Después de matar y salir zumbando del lugar del crimen, la llamada. Otra vez la afectación de la voz para decirle al amigo Lokis que su asesino acababa de hacer justicia por quinta vez. En jueves. Por segunda vez en jueves. Y, ahora, ya en casa, a limpiar el cuchillo. Eloy le estaba cogiendo cariño a aquel cuchillo. Por su mente pasó la idea de deshacerse del arma y también de la libreta de notas. Eran las dos únicas cosas que podían acusarle. Pero ahora estaba tranquilo. Ya pensaría en ello más adelante. Ni siquiera sentía la necesidad de volver a esconder el cuchillo en su altillo.

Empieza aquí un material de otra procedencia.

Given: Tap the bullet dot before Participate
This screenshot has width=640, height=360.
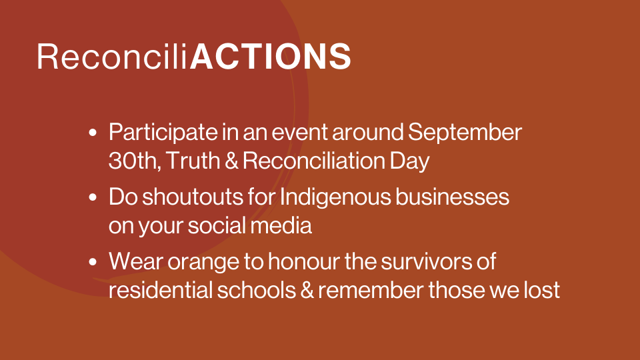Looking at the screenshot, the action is (93, 133).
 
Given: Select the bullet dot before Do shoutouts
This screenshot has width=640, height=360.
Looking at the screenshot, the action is (93, 197).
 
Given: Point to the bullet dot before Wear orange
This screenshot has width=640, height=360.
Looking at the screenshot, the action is (93, 261).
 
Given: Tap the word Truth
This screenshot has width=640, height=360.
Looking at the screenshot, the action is (193, 161).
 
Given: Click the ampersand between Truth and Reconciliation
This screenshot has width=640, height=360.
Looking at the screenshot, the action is (231, 161).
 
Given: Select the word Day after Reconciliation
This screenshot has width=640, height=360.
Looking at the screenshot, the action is (409, 161).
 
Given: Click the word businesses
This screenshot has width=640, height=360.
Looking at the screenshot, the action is (452, 197).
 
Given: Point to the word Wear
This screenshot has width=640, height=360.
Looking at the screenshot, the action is (136, 261).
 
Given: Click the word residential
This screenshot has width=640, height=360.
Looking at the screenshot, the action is (161, 290).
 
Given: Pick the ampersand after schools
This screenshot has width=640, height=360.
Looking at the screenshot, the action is (307, 290).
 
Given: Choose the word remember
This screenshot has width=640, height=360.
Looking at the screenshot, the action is (371, 290).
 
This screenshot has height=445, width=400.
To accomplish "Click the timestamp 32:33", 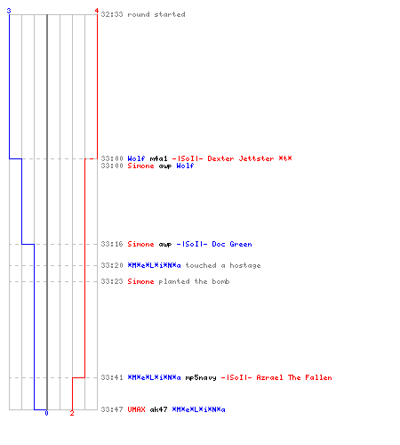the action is click(x=112, y=14).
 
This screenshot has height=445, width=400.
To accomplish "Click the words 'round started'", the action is click(x=156, y=14).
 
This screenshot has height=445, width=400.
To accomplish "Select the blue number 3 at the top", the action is click(x=9, y=11).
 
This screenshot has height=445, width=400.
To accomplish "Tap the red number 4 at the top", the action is click(x=96, y=11).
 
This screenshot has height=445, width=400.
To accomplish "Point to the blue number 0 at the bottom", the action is click(x=46, y=413).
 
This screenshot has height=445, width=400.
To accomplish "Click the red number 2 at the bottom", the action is click(x=72, y=413).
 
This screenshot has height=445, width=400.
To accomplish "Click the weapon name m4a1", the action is click(x=158, y=158).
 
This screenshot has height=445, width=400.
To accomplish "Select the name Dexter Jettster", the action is click(x=241, y=158).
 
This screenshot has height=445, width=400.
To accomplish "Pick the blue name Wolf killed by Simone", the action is click(x=185, y=166).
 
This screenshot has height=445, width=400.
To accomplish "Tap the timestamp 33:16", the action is click(x=112, y=244).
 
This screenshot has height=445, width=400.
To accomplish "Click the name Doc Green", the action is click(x=232, y=244).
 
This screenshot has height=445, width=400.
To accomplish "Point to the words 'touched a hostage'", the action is click(x=223, y=265).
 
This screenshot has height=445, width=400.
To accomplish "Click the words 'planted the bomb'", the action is click(x=194, y=281).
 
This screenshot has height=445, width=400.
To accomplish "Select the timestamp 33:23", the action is click(x=112, y=281).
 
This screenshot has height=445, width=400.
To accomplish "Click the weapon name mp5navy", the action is click(x=201, y=377).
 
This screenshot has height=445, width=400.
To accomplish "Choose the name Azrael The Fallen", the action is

¿Y la fecha? Quince de diciembre. Calculó: la última vez, el día que cometiera el tercer y cuarto ajusticiamiento, era miércoles y veintiséis de octubre. ¡Hacía casi dos meses! Se sorprendió de haber pasado dos meses tan fantásticos sin tener la necesidad de volver a matar.
Pensó en Miriam. Pronto sería navidad. ¿Y si iban los dos a pasar unos días fuera? Desde que salieran al albergue de Montusín no habían vuelto a hacerlo.
Pero, pensó, quizá el hijo de ella viniera a la ciudad a pasar las navidades con su madre. En ese caso, él prefería no ver a la chica hasta que pasaran las fiestas. No es que no se llevara bien con el hijo de su amante, es que prefería estar solo en esas fechas. Las navidades hacía muchos años que no le gustaban. Ya ni siquiera recordaba si le habían gustado alguna vez, cuando era pequeño.
Se dio un baño relajante. Tenía muchas horas por delante hasta que se encontrara con Miriam en la “Moby”. Al pensar en la cafetería recordó a Lokis. Sonrió. Estaría radiante de felicidad. “Su” asesino había vuelto a actuar y él volvería a tener trabajo y a ser solicitado por todos. Rio. La muerte de unos es la vida de otros, pensó. Le gustó un pensamiento así. Le pareció importante. Luego pensó en la gente, ¿volvería a estar de su parte? Seguro. El periodista se encargaría de que ocurriera así, volviendo a escribir aquellas estupideces que solía y que, a buen seguro, hacían mella en el corazón de los más tontos. Se dejó resbalar en la bañera y metió su cabeza bajo el agua espumosa.
Lokis estaba escribiendo frenéticamente el artículo que entregaría esa noche para ser publicado al día siguiente. De nuevo sería noticia de portada –pensó-, aunque luego, al reflexionar acerca de la peligrosidad del tema, temió que quizá ya no.
Terminó su artículo y lo releyó, contentísimo consigo mismo. Era precioso. Un conductor grosero y temerario, que ponía en peligro su vida y la de sus familiares, amén –claro está- de la del resto de los ciudadanos.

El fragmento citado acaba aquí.